Actually, there are stories of people being paid to get a company logo tattooed on their foreheads. Along with other people getting their names changed to promote a company label. Sad.. but some people will do anything for a quick buck.

And yeah.. I know advertisers aren't going to find a happy medium. Which is why I'm having a gripe 

I should also apologise in some way, I guess.. I tend to write in a more formal manner than I speak, and my tone often seems more serious than I intend it to. I'm pretty laid back, really.


----------



## Baron (Feb 2, 2011)

Foxee said:


> There is unlikely to be one. Everything is potential ad space, really; packages of anything, the top bar of your gmail account, your t-shirt, shop windows, you tube videos...if you look at it and pay attention to it chances are good that a marketeer out there would like to stick an ad on it.
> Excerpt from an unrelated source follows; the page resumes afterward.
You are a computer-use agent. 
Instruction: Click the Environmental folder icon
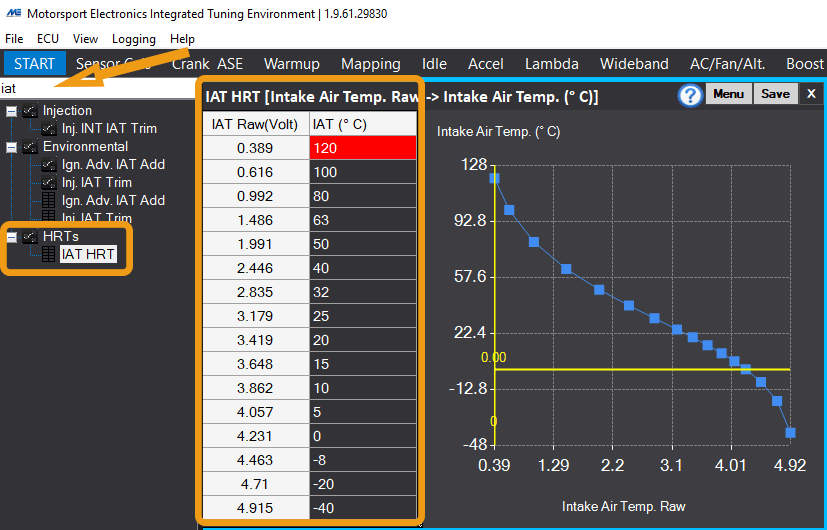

If they could rent space on your girl or boyfriend's forehead they would...okay, that's slightly farfetched but how different is it to plaster 'Aeropostale' across her sweatshirt and 'Abercrombie and Fitch' up his jacket sleeve?
> 
> I used to work for small labeling manufacturer. We had meetings on advertising suggestions for on fresh meat packs.
> 
> ...


 
How many best sellers would become so without advertising.  If nobody promoted these works how on earth would anyone know about them?


----------



## Foxee (Feb 2, 2011)

No need to apologize, Kris, it's a good discussion. Everyone's got an opinion and I get irritated with advertising, too. That's how I know, from a marketing standpoint, that I shouldn't get excited and think that I've made it just because I get my name out there.


----------



## JosephB (Feb 2, 2011)

KrisMunro said:


> Your last sentence here is _my_ point. They want my money, so they direct slogans and catch phrases at me to gain it. When I want to spend my money, I'll seek what I'm after. I don't need someone trying to convince me I need their product.



 Products are developed to meet needs and wants, if they don’t –- they don’t sell. Advertising is mostly about making consumers aware and communicating product features and benefits. You can’t put a product on the shelf and expect that consumers will just get around to buying it.

  If _you’re_ not convinced by the message, you don’t buy the product. If a product isn’t satisfactory, or doesn’t meet a need, people won’t buy it again and the product will fall by the wayside, or consumers will recognize a competitor’s product is better. Products that don’t live up to expectations set by advertising don’t stay on the shelves – so it doesn’t make sense long-term to oversell.



KrisMunro said:


> The focus is on what they want, not what the consumer wants.



You can’t make consumers buy products they don’t want. And if they aren’t satisfied with them, they won’t but them again. It’s very simple. That you think so shows a profound misunderstanding of how it all works. The road to developing a successful product and bringing it to market is littered with examples of companies trying to sell products consumers don’t want or need.



KrisMunro said:


> You may suggest that technology is advancing too quickly to need a mobile phone for that long, but don't miss my point here. The phone is an example. It should last that long if made with quality parts. And it's those quality parts that I could have if they didn't 'waste' so much money trying to get everyone's attention via advertising.



There are examples of products designed to wear out, but this is the exception. U.S. automakers did just what you’re suggesting. They made cars that were designed to be replaced every few years. Along came the Japanese with better cars and U.S. automakers were forced to make a better product. Long term, it isn’t a good business strategy and most companies are aware of that, although there are exceptions. If Company A makes a product that is known to outlast Company B's, then very often, that's what consumers will buy. 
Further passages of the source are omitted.